Results: The ordinary and optimal sampling schemes resulted in comparable performance of the 90% CIs for the BE metrics pAUC: 03 hrs, pAUC: 37 hrs, pAUC: 712 hrs, and the standard metrics Cmax, AUC0-t for the simulations and the experimental MP data.
Conclusion: These results indicate that optimal sampling and ordinary sampling give essentially the same BE results for a MP ER drug product with complex absorption.
Models; Optimal sampling; 90% confidence intervals; Bioequivalence; Modified release methylphenidate
With passage of the Drug Price Competition and Patent Term Restoration Act in 1984 [1], the design of Bioequivalence (BE) studies for generic drug products vs. approved reference drug products for orally-administered drug dosage forms required standardization of study design for purpose. Study designs recommended by the FDA to address BE-specific issues depended on properties of the specific drug under test. The types of recommended study designs and their statistical analyses were instituted to address average, individual, population, and referenced-scaled average BE [2]. FDA BE guidances have recommended variously performing: A) Two- period, two-sequence, two-treatment, single-dose, crossover studies, B) parallel-design studies, and/or C) replicated-design studies [3-5] as needed to address various types of BE-related concerns. These study designs have been developed to address oral drug products that have first-order, zero-order, and/or complex absorption, as well as oral drugs with highly-variable absorption patterns. These designs have also been used to establish BE for some long-term injectable drug products. All of the designs have generally required that plasma samples be collected for approximately three terminal elimination half-lives to determine exposure [4].

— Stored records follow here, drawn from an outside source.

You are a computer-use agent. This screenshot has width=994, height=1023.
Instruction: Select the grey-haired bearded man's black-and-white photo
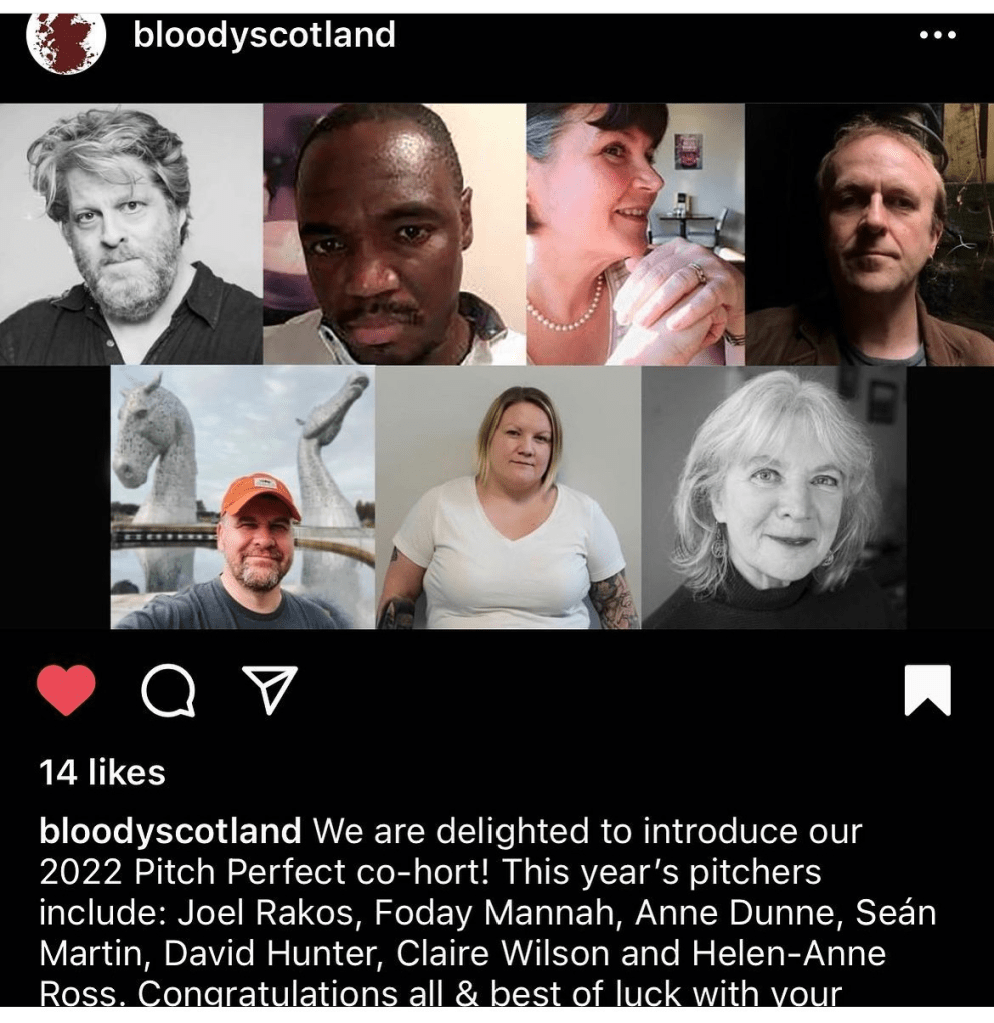[131, 234]
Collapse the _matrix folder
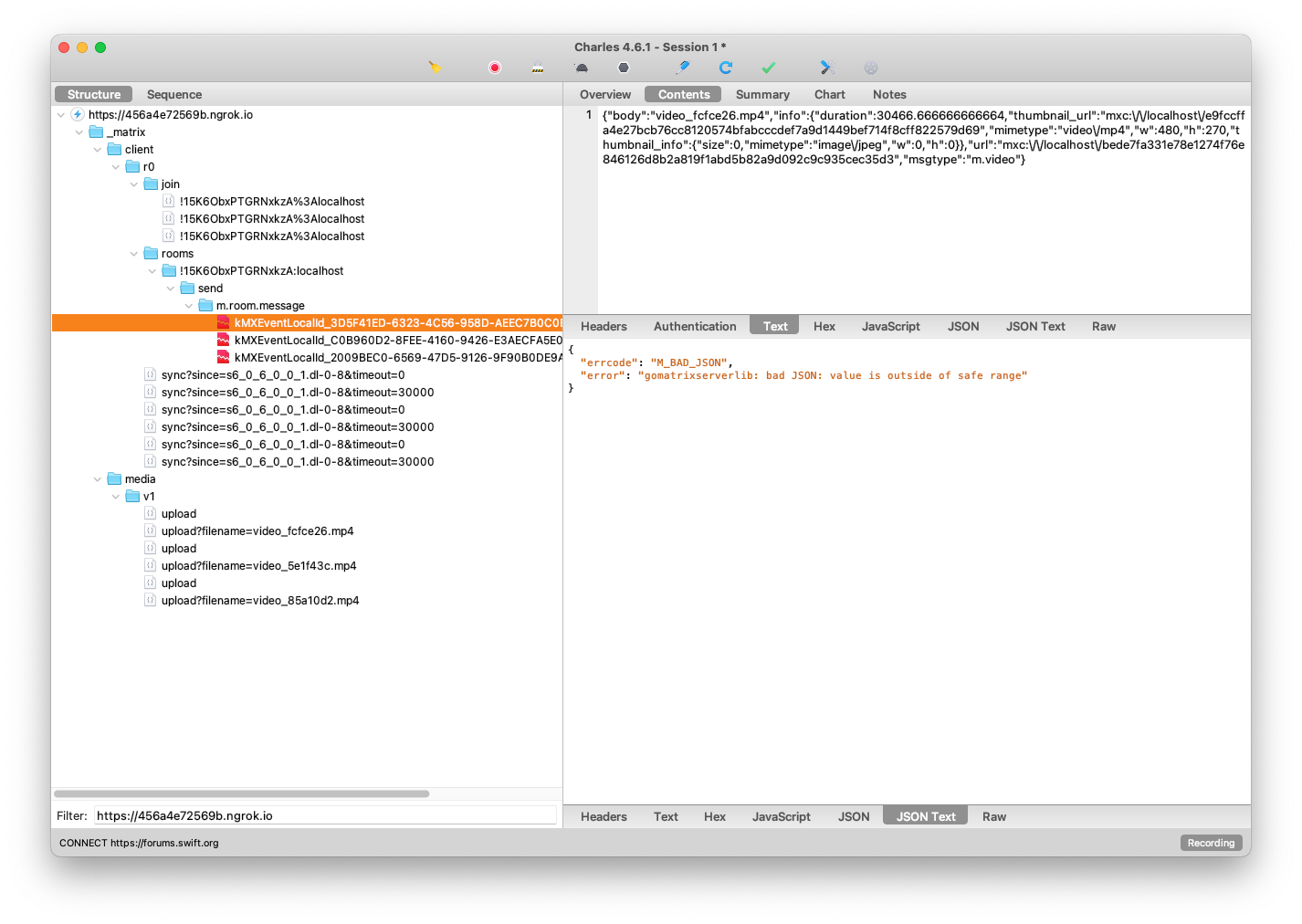 [79, 131]
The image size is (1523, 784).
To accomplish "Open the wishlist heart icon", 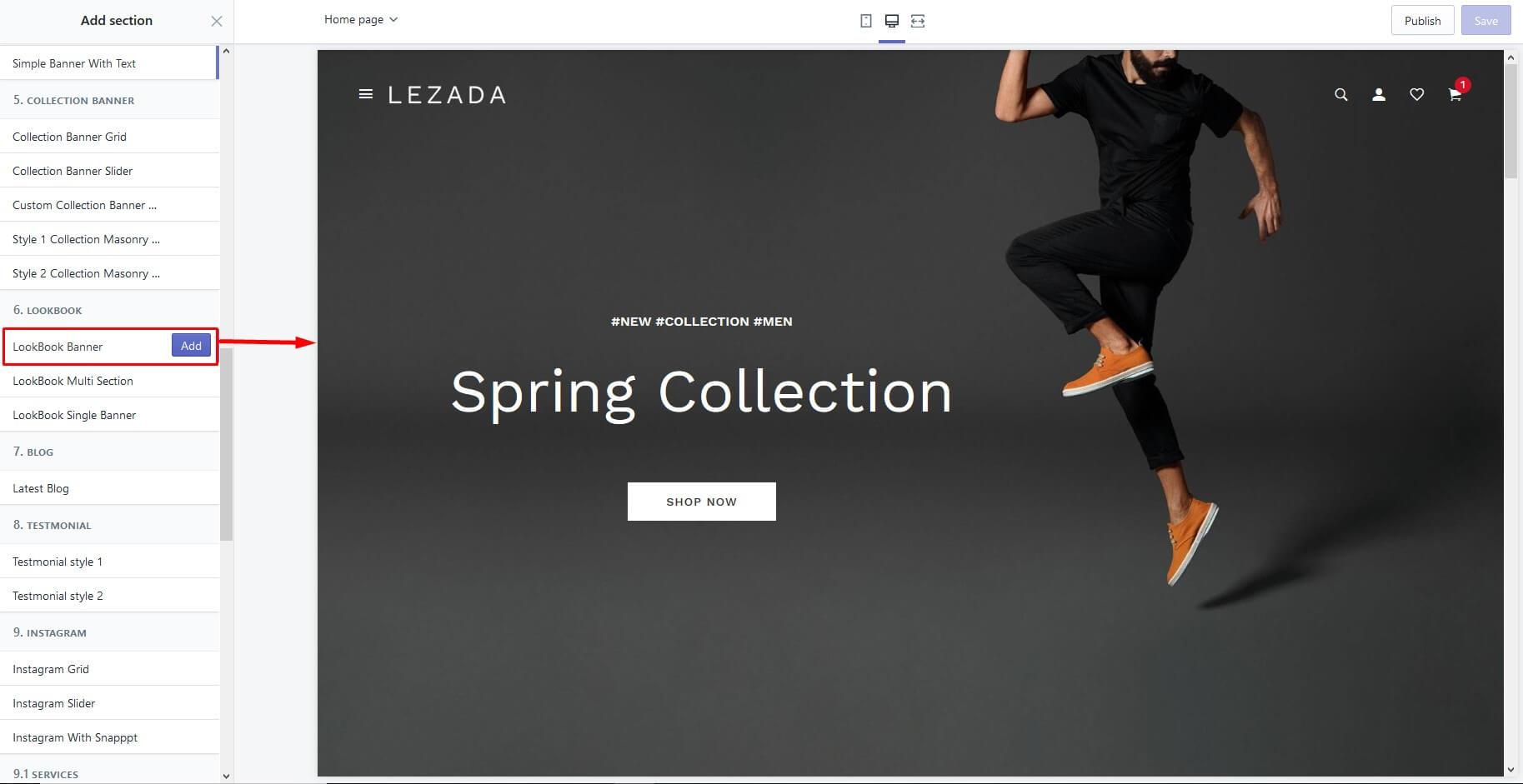I will pyautogui.click(x=1417, y=95).
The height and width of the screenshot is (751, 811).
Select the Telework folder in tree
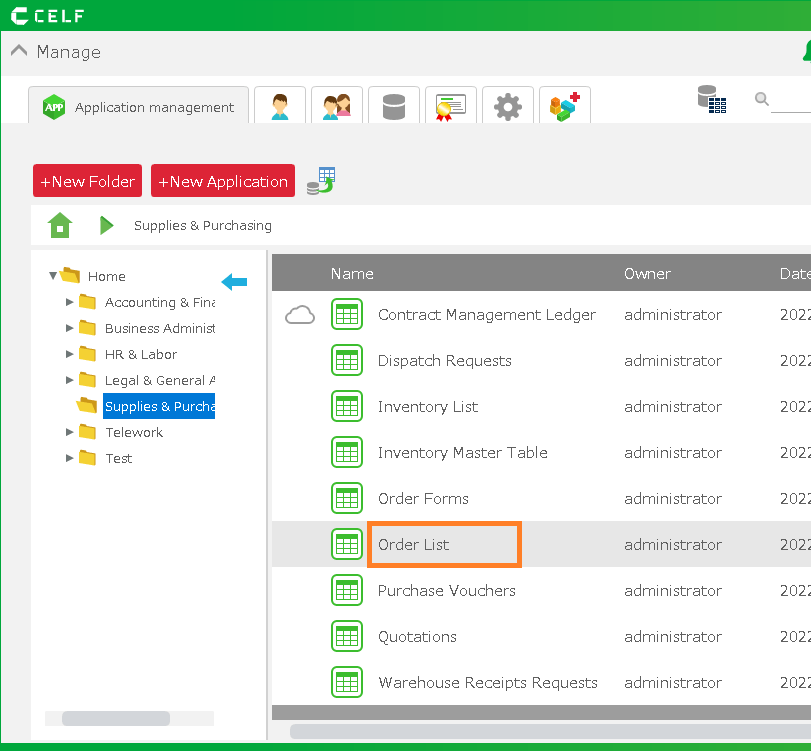click(x=134, y=432)
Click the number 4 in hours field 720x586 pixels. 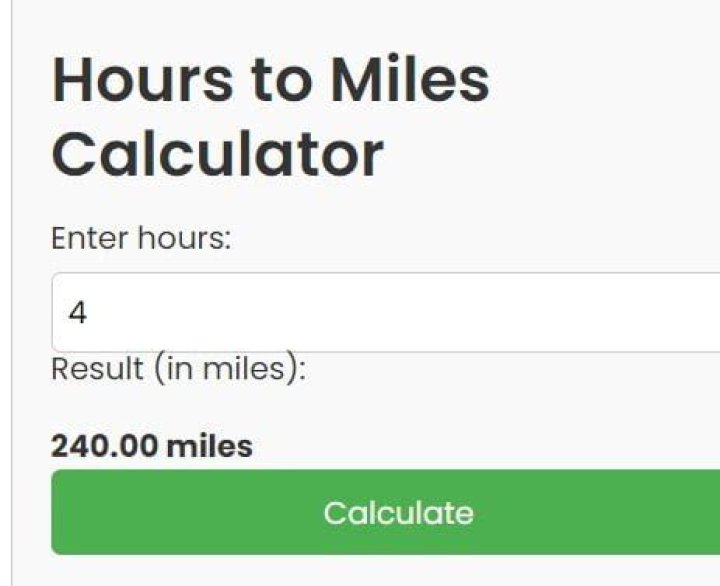78,313
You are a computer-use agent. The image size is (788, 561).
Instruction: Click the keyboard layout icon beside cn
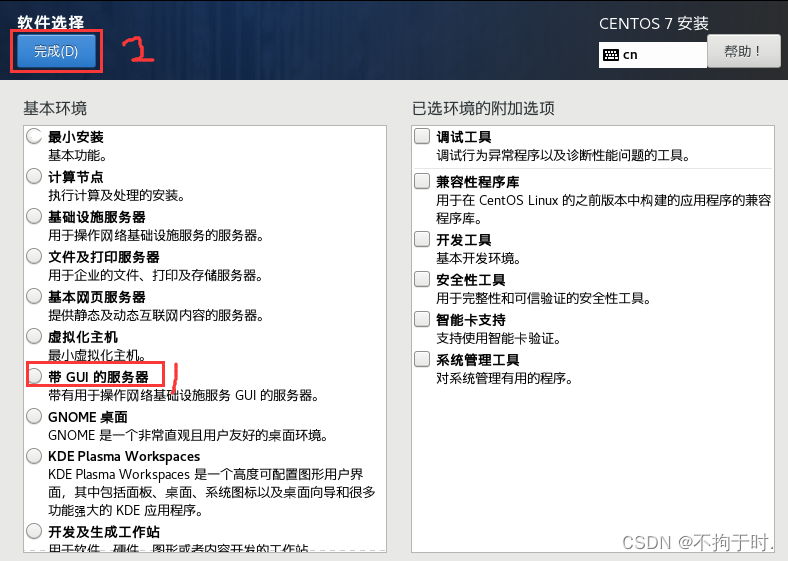(611, 55)
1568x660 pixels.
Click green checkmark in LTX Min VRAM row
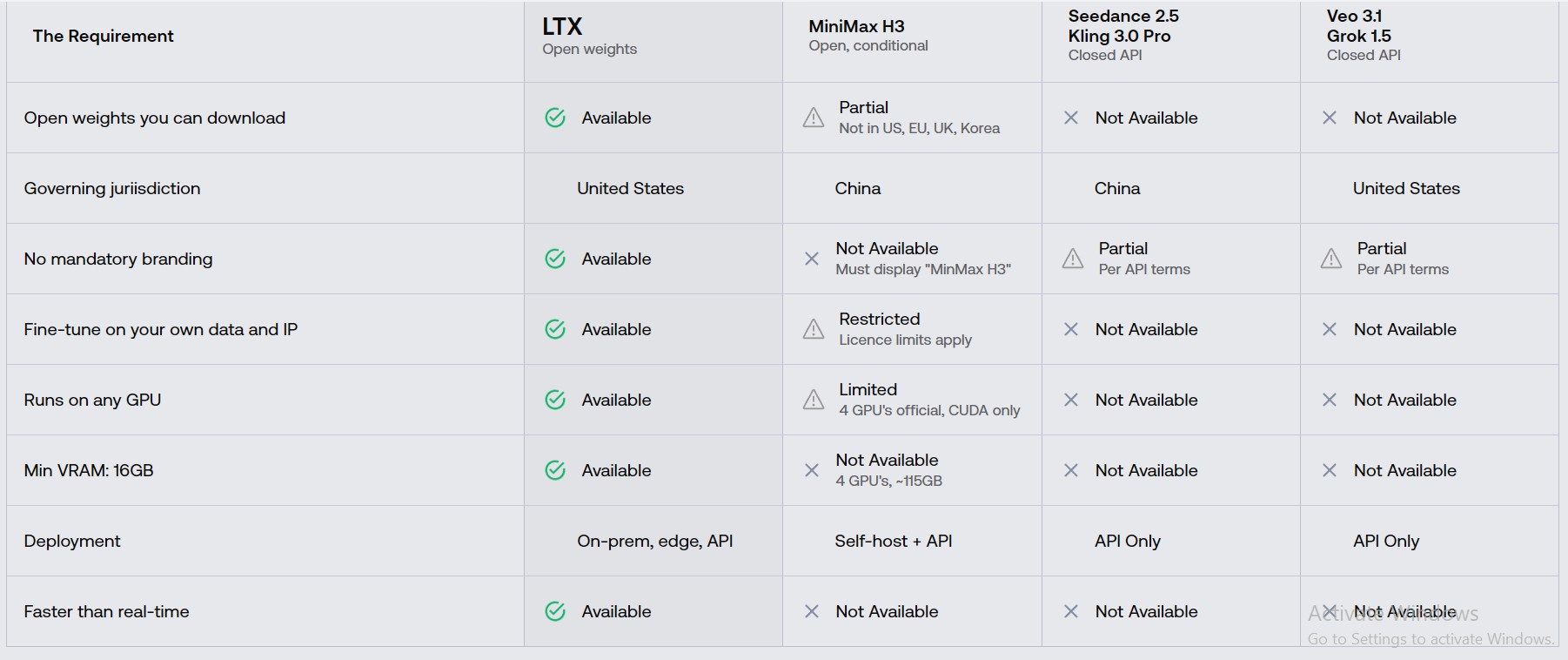pos(555,470)
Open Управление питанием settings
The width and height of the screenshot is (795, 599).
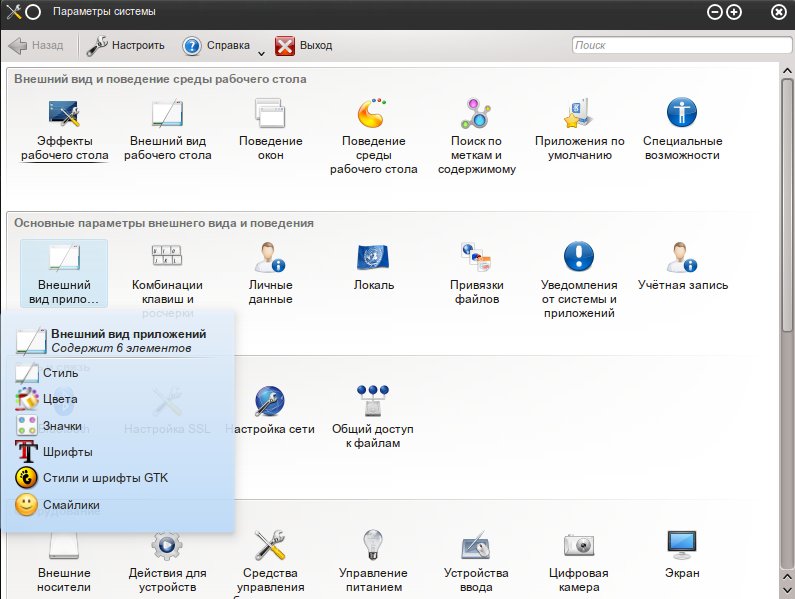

There have been some published studies discussing modification of the number of samples specified for collection in the currently recommended designs. One study reference in a publication used an optimal-sampling approach for a novel adaptive sequential design which would allow for re-estimation of the second-stage sample size based upon first-stage results [6]. The author’s main emphasis was to define the intra-subject Coefficient of Variation (COV) to better define sample size. Another publication looked specifically at using optimal times for sample collection, with the main emphasis being the estimation of (AUC) using a one- compartment model. The authors of the Kong FH and Gonin R, publication concluded from simulation studies that the trapezoidal approximation for AUCs up to 24 hrs post-dose under an optimal sampling design is an improvement over the ordinary sampling time design when the number of samples was reduced from ten to six [7]. In particular, the ordinary design has a non-negligible bias while the optimal design appeared to reduce such bias. The publication by Jackson [8] employed limited sampling (based upon the drug’s pharmacokinetics) used training and test data sets with various levels of intrasubject error and concluded these procedures were useful only for formulations with test product/reference product (T/R) ratios for Fraction Absorbed (FA) within the range of 0.90- 1.10 for drugs with highly variable absorption characteristics [8].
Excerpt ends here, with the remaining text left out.